Using Statistics to Search and Annotate Pictures
Google Tech Talks
September 25, 2006
Nuno Vasconcelos is an Assistant Professor at the Electrical and Computer Engineering Department of the University of California, San Diego, where he heads the Statistical Visual Computing Laboratory. Before joining UCSD, he was a member of the research staff at the Compaq Cambridge Research Laboratory, which later became the HP Cambridge Research Laboratory. He received a PhD from MIT in 2000 and his areas of research interest are computer vision, statistical signal processing, machine learning, and multimedia. He is the recipient of a 2005 NSF CAREER award, and a Hellman Fellowship.

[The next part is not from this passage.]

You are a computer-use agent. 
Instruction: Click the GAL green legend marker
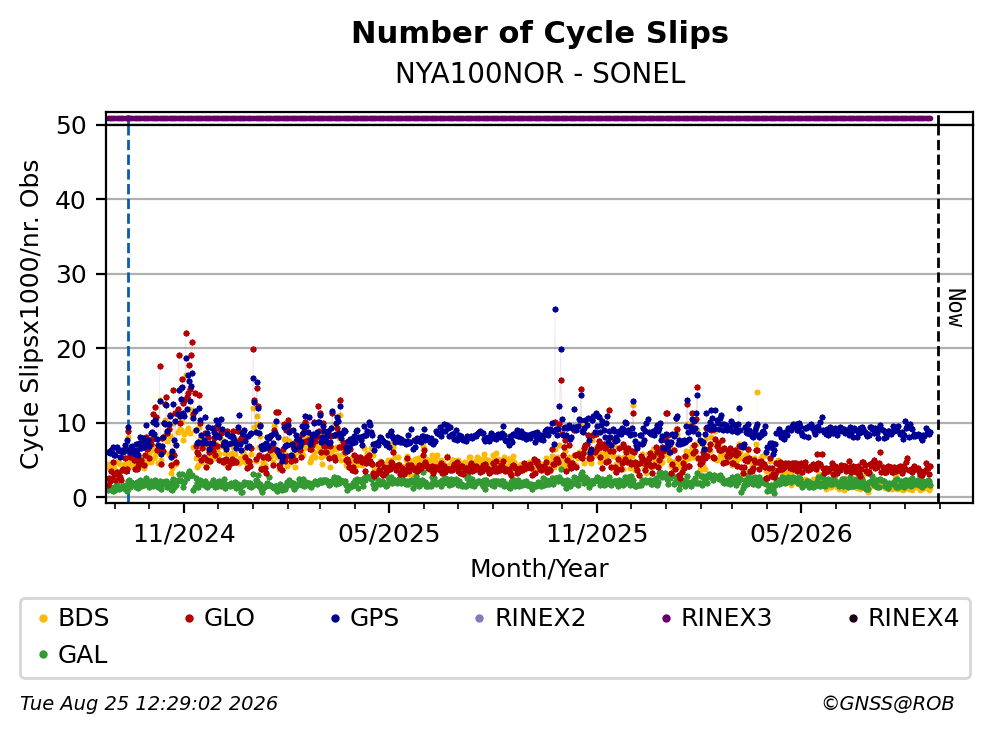tap(43, 655)
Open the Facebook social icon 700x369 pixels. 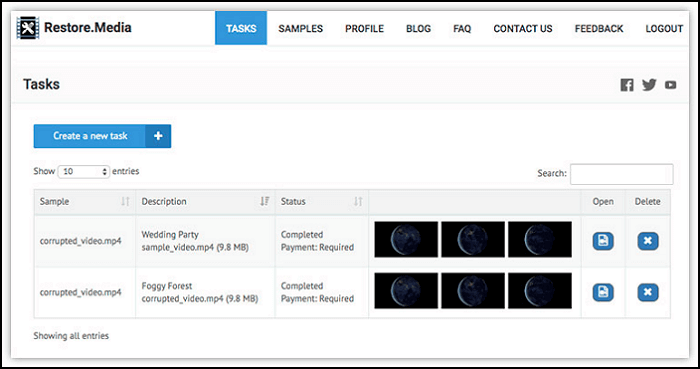[627, 85]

The last decade has produced significant advances in content-based image retrieval, i.e. the design of computer vision systems for image search. I will review our efforts in the area, with emphasis on the subject of semantic retrieval. This consists of learning to annotate images, in order to support natural language queries. In particular, I will argue for a retrieval framework which combines the best properties of classical "query by visual example" (QBVE), and more recent semantic methods, and which we denote as "query by semantic example" (QBSE). While simple, we show that, when combined with ideas from multiple instance learning, this framework can be quite powerful. It improves semantic retrieval along a number of dimensions, the most notable of which is generalization (out-of-vocabulary queries). It can also be directly compared to query by example, making it possible to quantify the gains of representing images in semantic spaces. Our results show that these gains are quite significant, even when the semantic characterization is noisy and somewhat unreliable. This suggests an interesting hypothesis for computer vision: that it may suffice to adopt simple visual models, as long as they operate at various levels of abstraction and are learned from large amounts of data.